Attenzione però: le alte dosi vanno calibrate sui parametri PK/PD (farmacocinetica/farmacodinamica) sennò si alza solo la tossicità. Suggerisco sempre test di sinergia *in vitro* prima di decidere. E sì, la fagoterapia per le UTI ricorrenti è promettente, ma solo se abbinata a una diagnostica molecolare precisa. Senza sequenziamento, si spara nel buio.
Avatar di matilde.bianchi
Quello che spesso non si capisce è che aumentare le dosi di antibiotico non è una panacea, anzi, può peggiorare la situazione. Come già detto, il biofilm è una difesa fisica potentissima: è come sparare con una pistola a pallini contro un bunker blindato. E non dimentichiamo le *persister cells*, batteri in stato dormiente che non rispondono agli antibiotici classici perché non stanno replicando; quindi, anche se il farmaco è presente in quantità massicce, non li elimina.

Il problema grosso è che questa “guerra” porta inevitabilmente a una selezione artificiale, favorendo proprio quei ceppi più resistenti. Ecco perché parlare di “sterilizzazione” totale con dosi alte è ingenuo e pericoloso, rischiando effetti collaterali gravi senza risolvere il problema. La vera svolta sta nelle terapie combinate, come con gli inibitori delle beta-lattamasi e antibiotici che agiscono su più bersagli, ma anche in approcci innovativi tipo la fagoterapia, che però è ancora poco sfruttata in clinica.

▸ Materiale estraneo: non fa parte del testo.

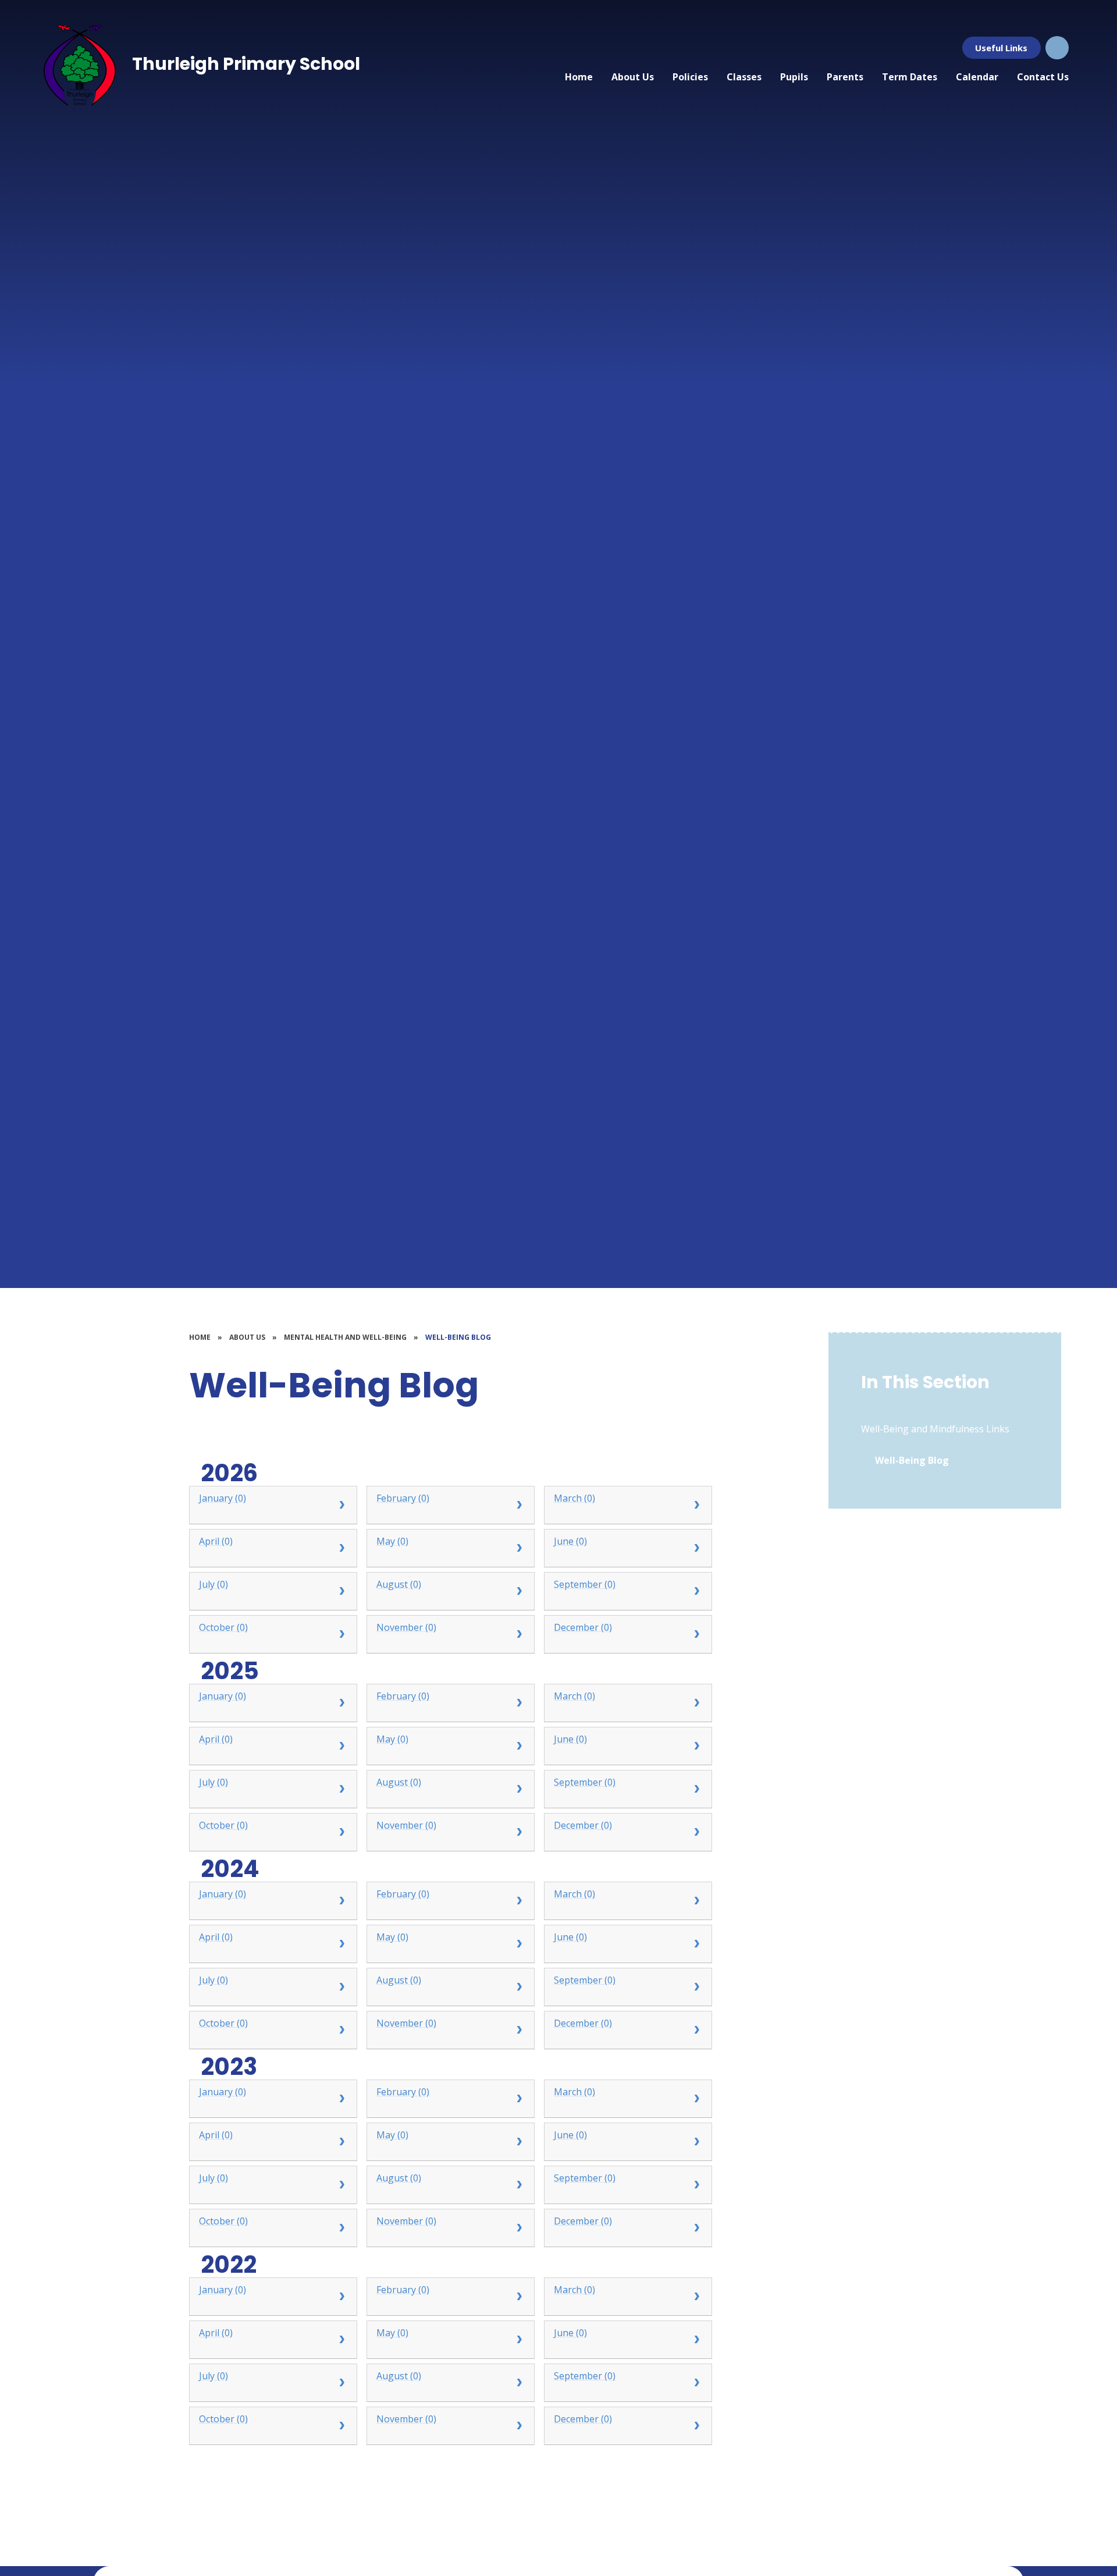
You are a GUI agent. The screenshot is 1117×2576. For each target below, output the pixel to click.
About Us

Finché si continua a abusare degli antibiotici come fossero caramelle, la resistenza crescerà sempre di più. Il vero cambiamento è nella gestione intelligente, non nell’aumentare le dosi a caso.
Avatar di angel64Re
@matilde.bianchi, il tuo intervento coglie esattamente i nodi centrali. L’idea che dosi massicce possano risolvere è un’illusione dannosa, e il paragone con il bunker è calzante: il biofilm non è solo barriera fisica ma anche un ambiente che favorisce il mantenimento delle persister cells. Questi batteri dormienti sono un problema strutturale, non chimico, e la selezione artificiale che menzioni è la vera minaccia a lungo termine.

Mi interessa approfondire l’efficacia reale delle terapie combinate sul campo, soprattutto in contesti dove la fagoterapia resta ancora sperimentale. Hai qualche dato recente o studio che ritieni particolarmente significativo? La gestione intelligente, come dici, deve diventare la regola, ma mi chiedo quanto siamo davvero pronti a implementarla su larga scala. Grazie per il contributo, ha chiarito molti dubbi.